> **Brief**
Set out every item below as a numbered list, omitting the blank lines.

> **Records provided**

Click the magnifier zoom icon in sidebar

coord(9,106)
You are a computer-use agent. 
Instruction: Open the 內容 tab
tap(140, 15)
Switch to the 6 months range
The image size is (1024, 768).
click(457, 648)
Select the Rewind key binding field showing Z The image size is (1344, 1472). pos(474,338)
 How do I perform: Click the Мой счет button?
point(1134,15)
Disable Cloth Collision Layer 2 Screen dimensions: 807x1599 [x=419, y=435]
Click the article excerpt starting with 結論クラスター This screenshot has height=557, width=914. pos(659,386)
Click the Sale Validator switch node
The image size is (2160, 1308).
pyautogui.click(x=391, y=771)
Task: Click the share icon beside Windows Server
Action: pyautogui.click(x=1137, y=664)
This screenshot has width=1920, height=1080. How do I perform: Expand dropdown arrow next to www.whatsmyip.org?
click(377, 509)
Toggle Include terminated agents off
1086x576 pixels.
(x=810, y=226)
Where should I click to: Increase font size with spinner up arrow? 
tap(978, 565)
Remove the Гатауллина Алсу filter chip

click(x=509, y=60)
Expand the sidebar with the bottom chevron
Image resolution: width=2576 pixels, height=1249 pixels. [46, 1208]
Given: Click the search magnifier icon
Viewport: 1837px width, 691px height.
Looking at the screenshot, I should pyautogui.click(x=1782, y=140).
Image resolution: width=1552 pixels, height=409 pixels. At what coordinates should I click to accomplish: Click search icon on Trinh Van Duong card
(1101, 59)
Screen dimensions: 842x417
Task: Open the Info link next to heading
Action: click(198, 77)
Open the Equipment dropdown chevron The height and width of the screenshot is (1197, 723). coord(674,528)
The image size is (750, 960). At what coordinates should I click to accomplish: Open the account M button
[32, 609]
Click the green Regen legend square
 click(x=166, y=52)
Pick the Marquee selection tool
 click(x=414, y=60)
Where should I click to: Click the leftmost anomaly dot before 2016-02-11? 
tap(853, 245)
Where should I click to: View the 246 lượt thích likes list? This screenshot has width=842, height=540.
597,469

> **Solution**
1. Click the magnifier zoom icon in sidebar
2. coord(9,106)
3. You are a computer-use agent. 
4. Instruction: Open the 內容 tab
5. tap(140, 15)
6. Switch to the 6 months range
7. The image size is (1024, 768).
8. click(457, 648)
9. Select the Rewind key binding field showing Z The image size is (1344, 1472). pos(474,338)
10.  How do I perform: Click the Мой счет button?
11. point(1134,15)
12. Disable Cloth Collision Layer 2 Screen dimensions: 807x1599 [x=419, y=435]
13. Click the article excerpt starting with 結論クラスター This screenshot has height=557, width=914. pos(659,386)
14. Click the Sale Validator switch node
15. The image size is (2160, 1308).
16. pyautogui.click(x=391, y=771)
17. Task: Click the share icon beside Windows Server
18. Action: pyautogui.click(x=1137, y=664)
19. This screenshot has width=1920, height=1080. How do I perform: Expand dropdown arrow next to www.whatsmyip.org?
20. click(377, 509)
21. Toggle Include terminated agents off
22. 1086x576 pixels.
23. (x=810, y=226)
24. Where should I click to: Increase font size with spinner up arrow? 
25. tap(978, 565)
26. Remove the Гатауллина Алсу filter chip
27. click(x=509, y=60)
28. Expand the sidebar with the bottom chevron
29. Image resolution: width=2576 pixels, height=1249 pixels. [46, 1208]
30. Given: Click the search magnifier icon
31. Viewport: 1837px width, 691px height.
32. Looking at the screenshot, I should pyautogui.click(x=1782, y=140).
33. Image resolution: width=1552 pixels, height=409 pixels. At what coordinates should I click to accomplish: Click search icon on Trinh Van Duong card
34. (1101, 59)
35. Screen dimensions: 842x417
36. Task: Open the Info link next to heading
37. Action: click(198, 77)
38. Open the Equipment dropdown chevron The height and width of the screenshot is (1197, 723). coord(674,528)
39. The image size is (750, 960). At what coordinates should I click to accomplish: Open the account M button
40. [32, 609]
41. Click the green Regen legend square
42.  click(x=166, y=52)
43. Pick the Marquee selection tool
44.  click(x=414, y=60)
45. Where should I click to: Click the leftmost anomaly dot before 2016-02-11? 
46. tap(853, 245)
47. Where should I click to: View the 246 lượt thích likes list? This screenshot has width=842, height=540.
48. 597,469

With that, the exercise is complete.